Now let’s come to the substantive questions of the instant case as in Marbury V Madison.
1.Does a Deputy Speaker has a right to vote when presiding?
2.If Yes, Is he able to exercise that right without compromising the proceedings of the house?
3.If Yes or No, does the Supreme Court has the power to decide that? I will leave you to answer this yourself.
Finally I am NOT a lawyer, atleast Not yet, but as a student of the law, I have heard how the Latin maxim Expressio unis est exclusio ulterius is being used rationalize the decision of the Court that since Article 104 did not make express mention of the one presiding or the Deputy Speakers as it did in Article 102, it means the framers of the Constitution did not want to exclude the Deputy Speakers from voting and forming part of quorum for decision making.As a student of the law I am not only scandalized by this narrow sense of interpretation, I am also extremely terrified of this disingenuous spin from members of the legal fraternity and of course the Court. In Constitutional drafting, because of lack of space, there is no need for the drafters to keep repeating certain things when the basis has been set in a preceding provision. It is No accident that the 102 which set out the quorum to commence business in the house comes before Article 104 which sets out the quorum for the decision making. Decision making is a resultant action of conducting Parliamentary business, if you cannot sit to deliberate or conduct business how can a matter of a vote arise? So to expressly say Article 102 is totally different and not dependent on Article 104 is saying that the drafters of the law should have been more repetitive in their drafting. In any case the Constitution is not a document which you pick and choose, the Constitution must be read as a whole document to make meaning of it because most of the provisions are interdependent.

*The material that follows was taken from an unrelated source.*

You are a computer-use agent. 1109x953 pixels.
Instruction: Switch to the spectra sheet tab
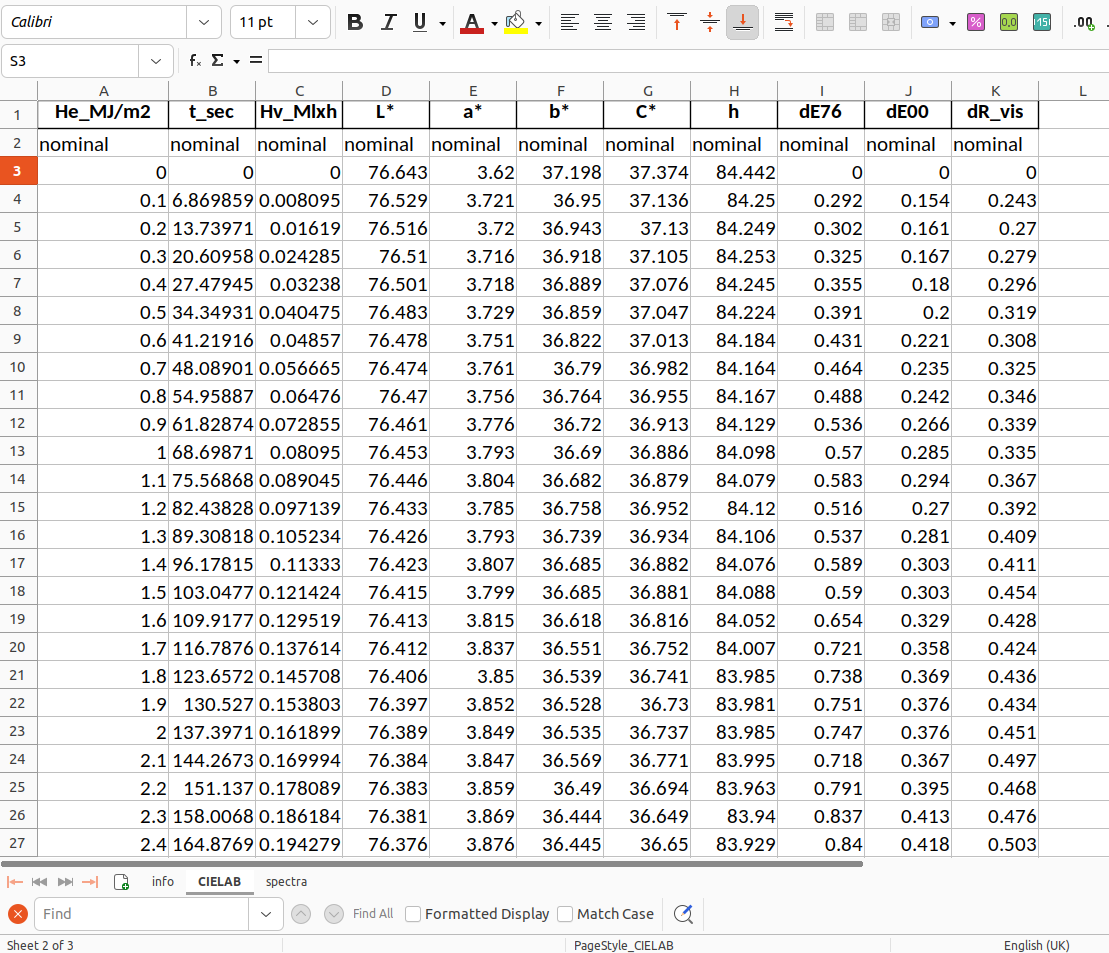pos(286,882)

Finally, let’s ignore the legal gymnastics for a second and let’s come to common sense. Assuming the Speaker is not around and the 1st Deputy is also not around and the Second Deputy Speaker takes the Chair and a vote arise and there is a division which requires members to be separated and be head-counted to decide the votes, when the Second Deputy Speaker gets up from the Chair to cast his vote, who will preside over the house at that time when he is casting his vote? Will they leave the Chair empty? Can any Parliamentary process go on without a Speaker sitting in the Chair? Well, Let’s see whether the Supreme Court will provide the remedy for this in their judgement on Friday. God Bless!!!